Battswood A.F.C.
- Full name: Battswood Association Football Club
- Nickname: Battswood
- Founded: 1929
- Ground: William Herbert Sports Ground, Wynberg, Cape Town
- League: Premier League, CDFA, Western Cape
- Website: https://www.facebook.com/pg/BattswoodAFC

= Battswood F.C. =

South African soccer club

Battswood AFC is a South African football (soccer) club based in Cape Town that as of 2026 plays in the Cape District Football Association Premier League.

==History==
The teachers and students of the Battswood Training College formed the Battswood Football Club in 1929. Initially called the "Battswood Collegians", the club joined the newly established Cape District Football Association as one of its founder member clubs.

In 1959, the club gained eleven trophies, and in 1964 the club won the prestigious Maggot Trophy competition, the highest knockout competition in the Western Province.

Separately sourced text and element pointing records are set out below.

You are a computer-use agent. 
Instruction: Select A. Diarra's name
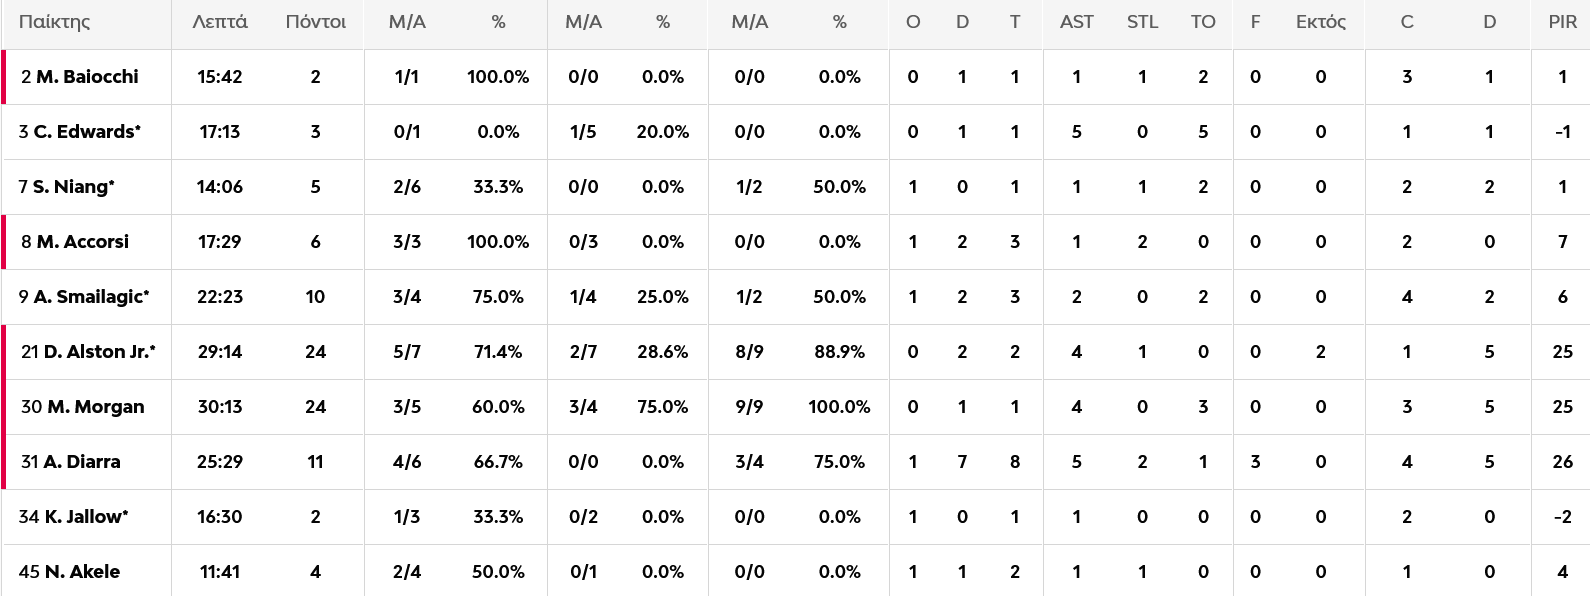(x=81, y=462)
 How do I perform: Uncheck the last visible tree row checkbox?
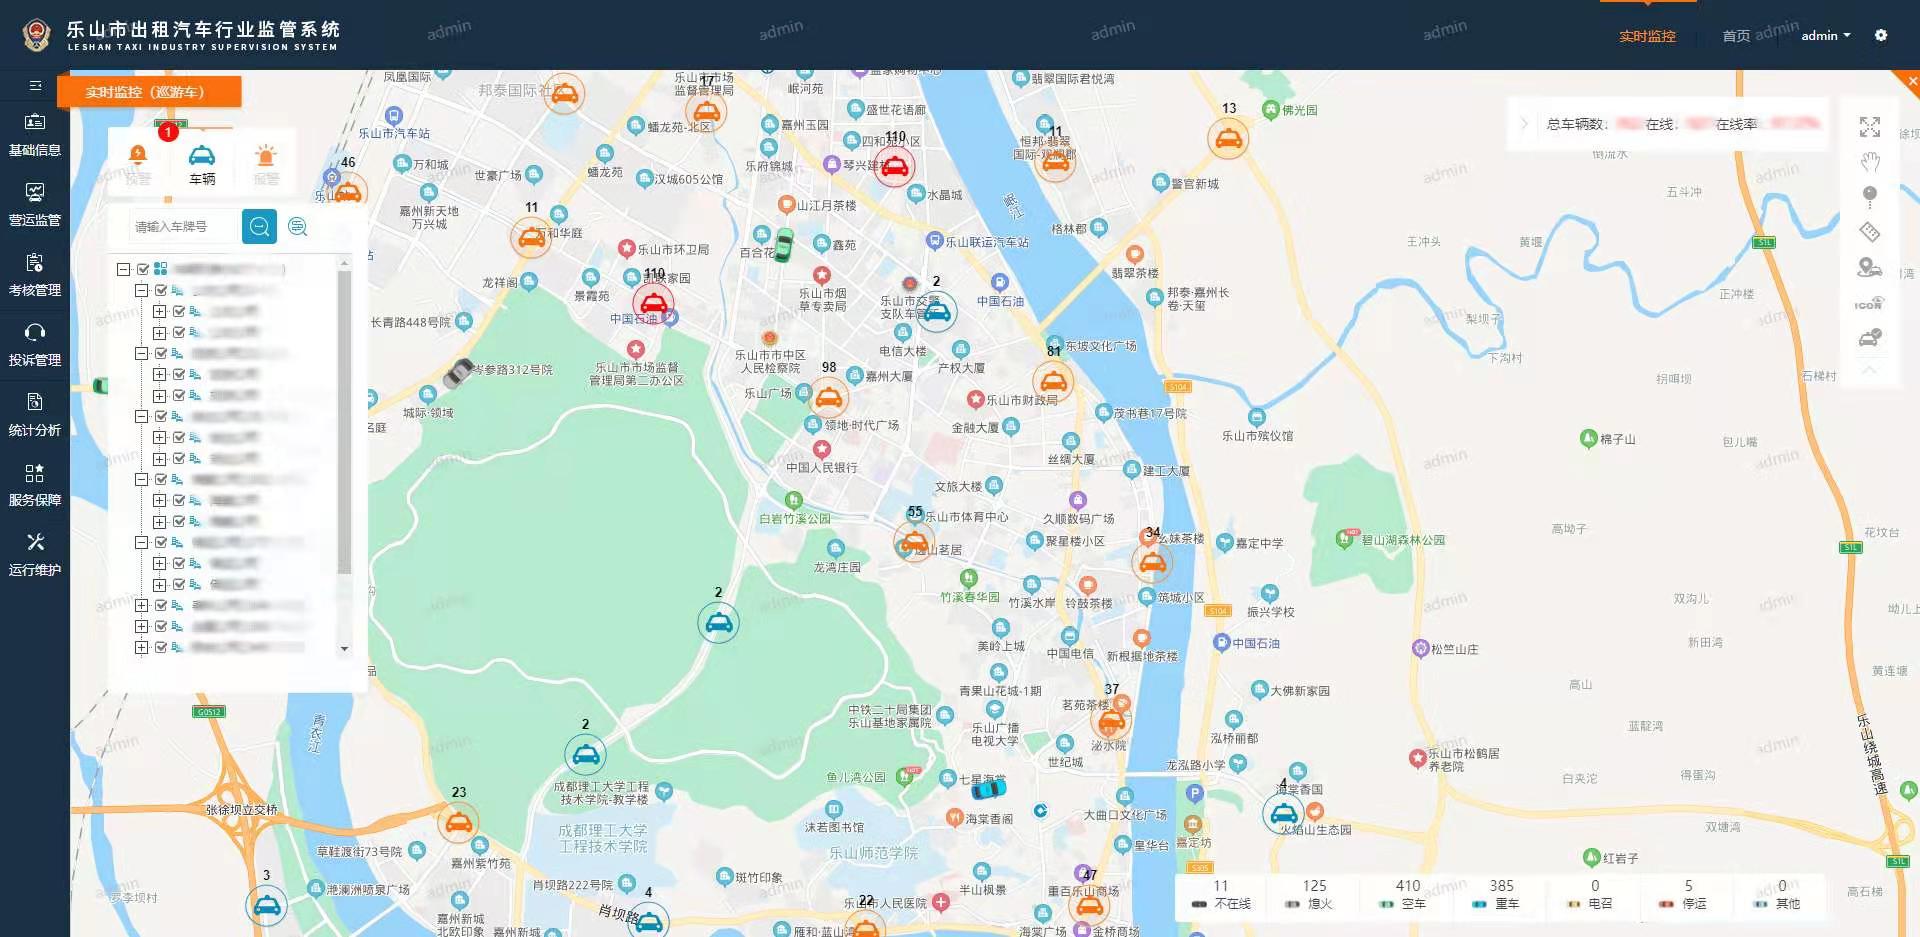161,647
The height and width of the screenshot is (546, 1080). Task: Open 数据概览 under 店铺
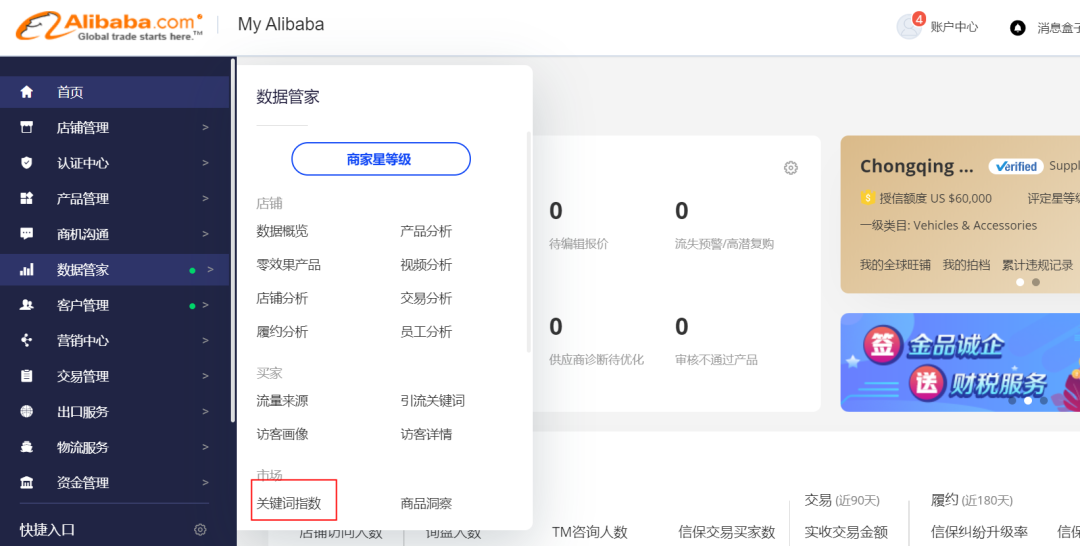pyautogui.click(x=282, y=231)
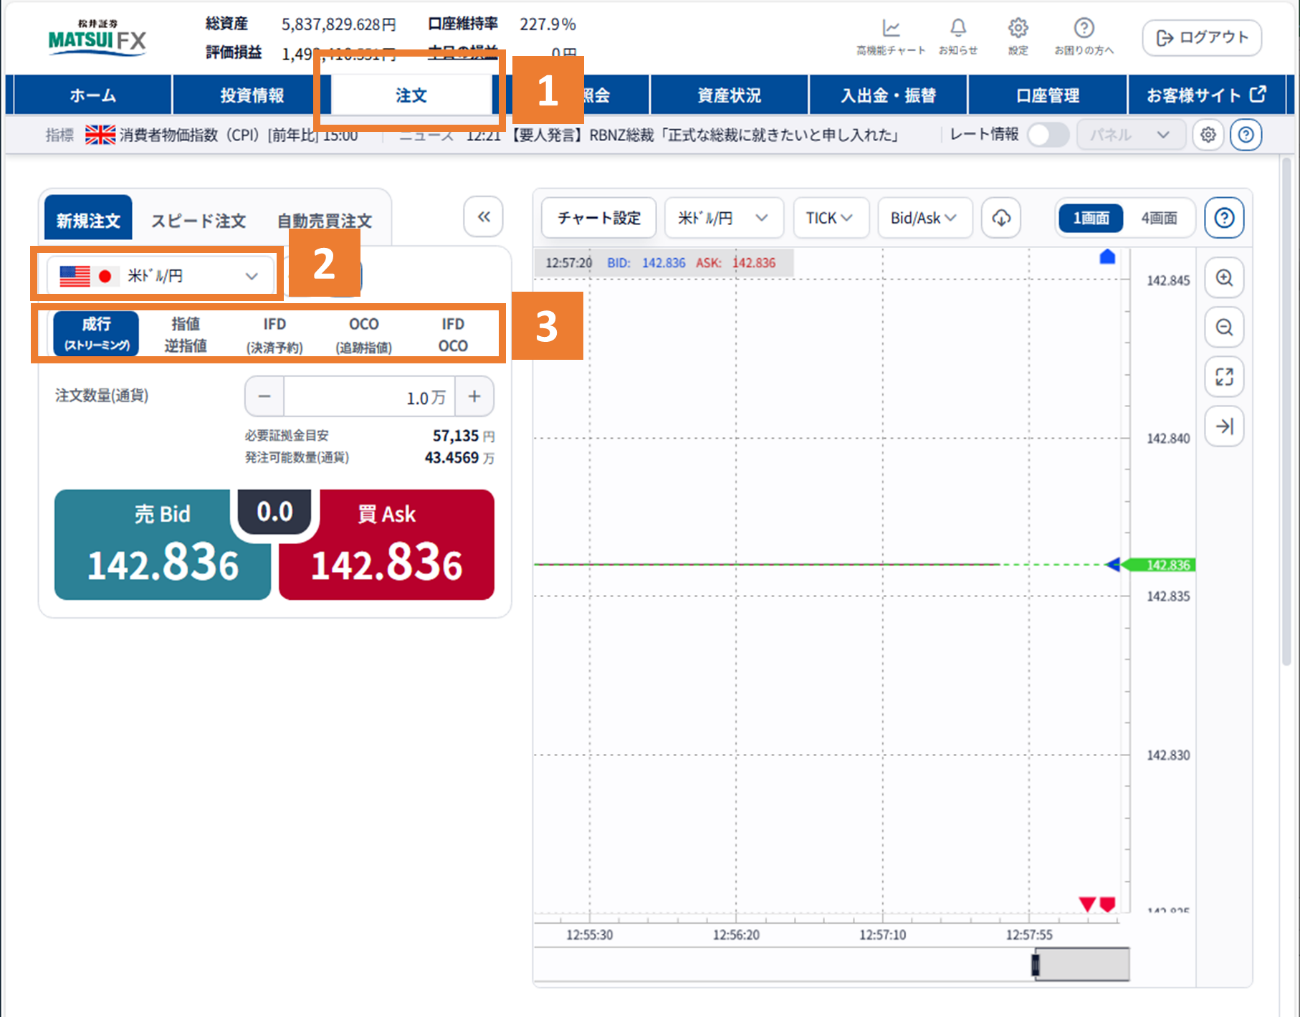Increase order quantity with plus button
This screenshot has width=1300, height=1017.
[474, 397]
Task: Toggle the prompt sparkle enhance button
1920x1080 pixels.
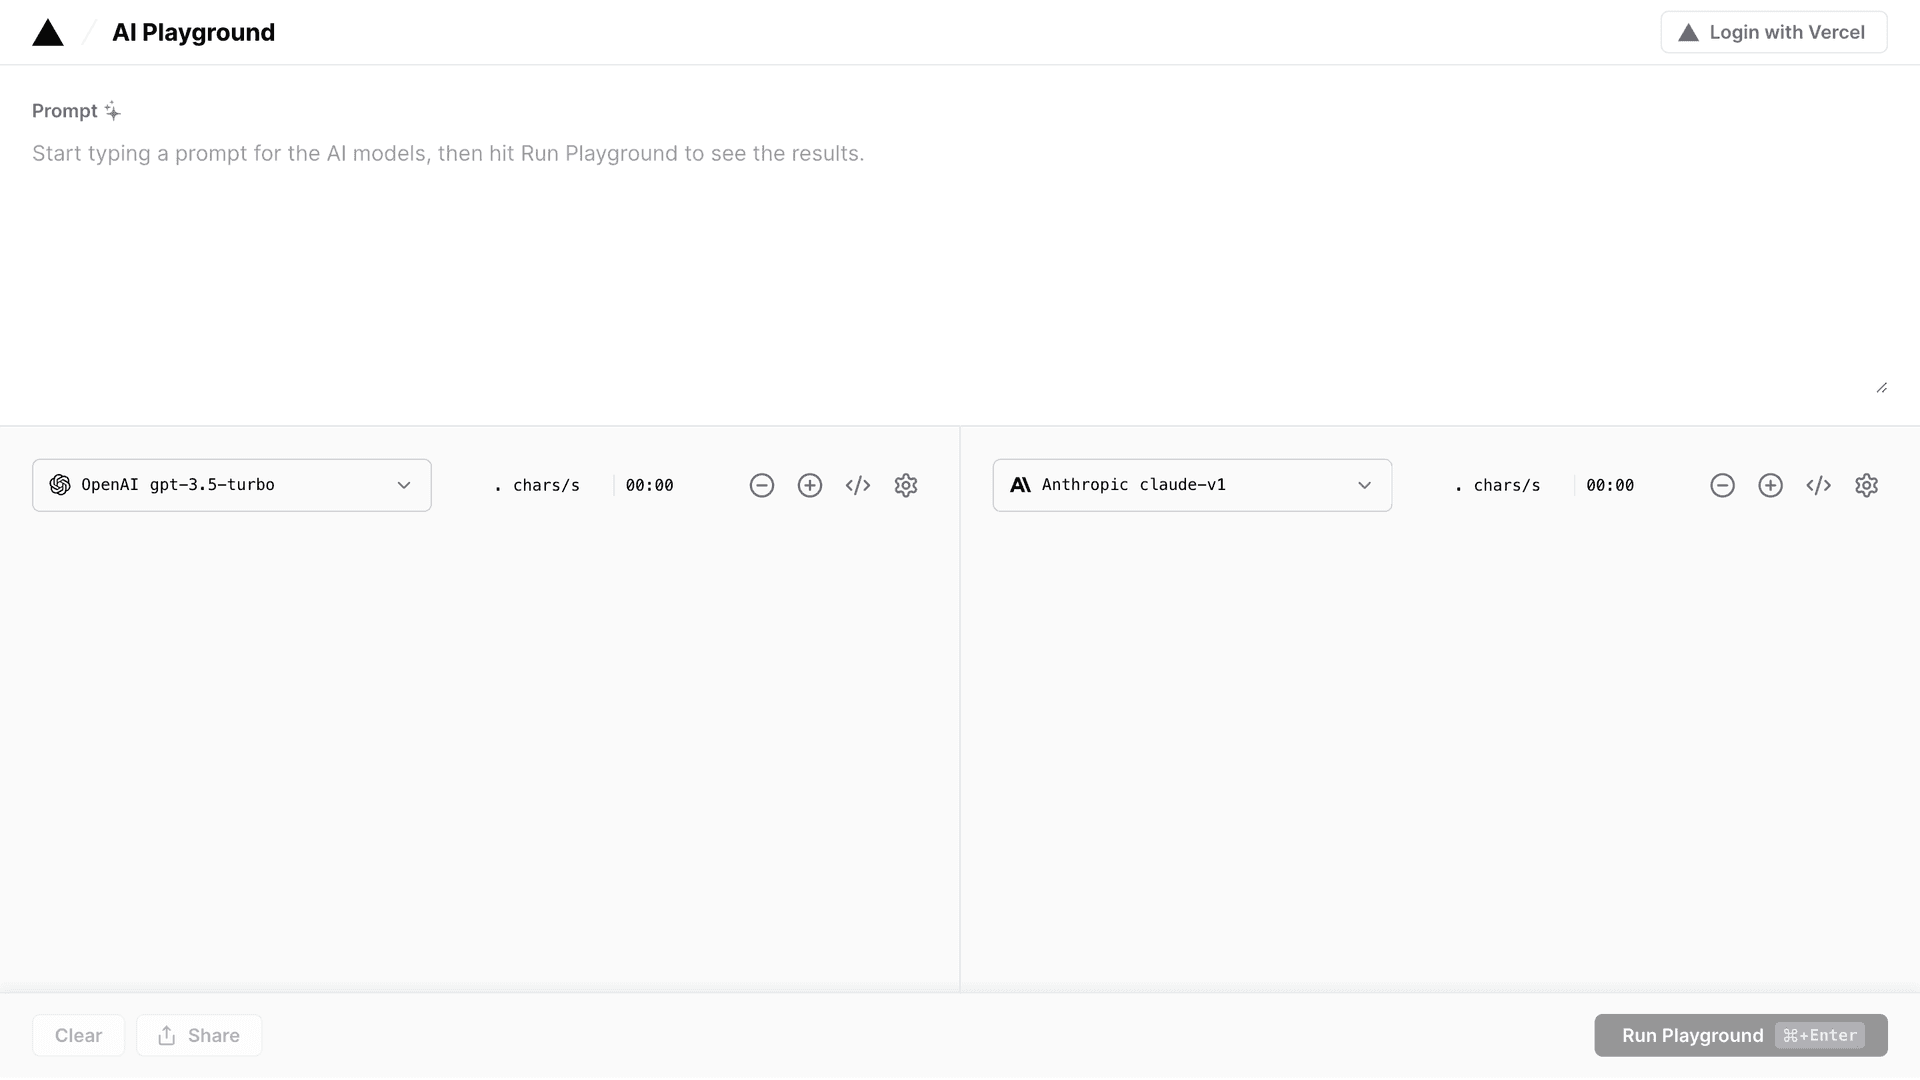Action: coord(113,111)
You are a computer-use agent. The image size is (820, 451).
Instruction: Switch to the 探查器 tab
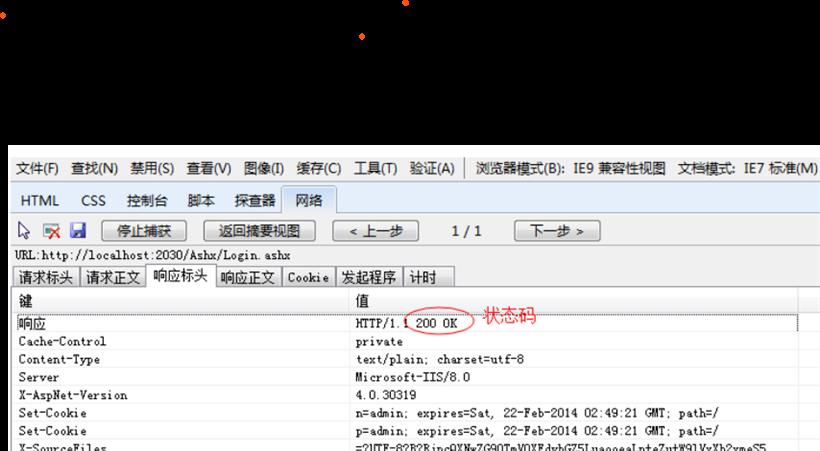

In 1965, the club lost in the self-same competition in the semi-finals, against the eventual winners, after three replays. In 1966 and 1968, the club lost in the final – in each match, the team was beaten by Woodside.

Due to political policy, the Cape District Football Union was suspended from the Western Province Football Board from 1978 until 1980.

===Professional ranks===
In 1989, the club turned professional, joining the South African Federation Professional League (FPL). In the first season, the club won the League, Knock-Out Cup (Osman’s Spice Trophy) and the NRB Cup, plus several individual awards. In 1990, the club again won the NRB Cup, and ended up as runners-up in the League, losing in the semi-finals of the Knock-Out Cup to the eventual winners, Santos.

In 1991, with huge political changes starting to take place in the country and with sports becoming unified, a major decision by the Federation Professional League meant that Battswood had to compete in the NSL 1st Division (Coastal League). The club just missed promotion, losing out to Cape Town Spurs.

===Amateur ranks===
Battswood have played for many years in the amateur ranks. In May 2026, the club received a kit sponsorship, and was able to fully kit out the club for the first time in 30 to 40 years. Fain Sports are the official Battswood kit supplier.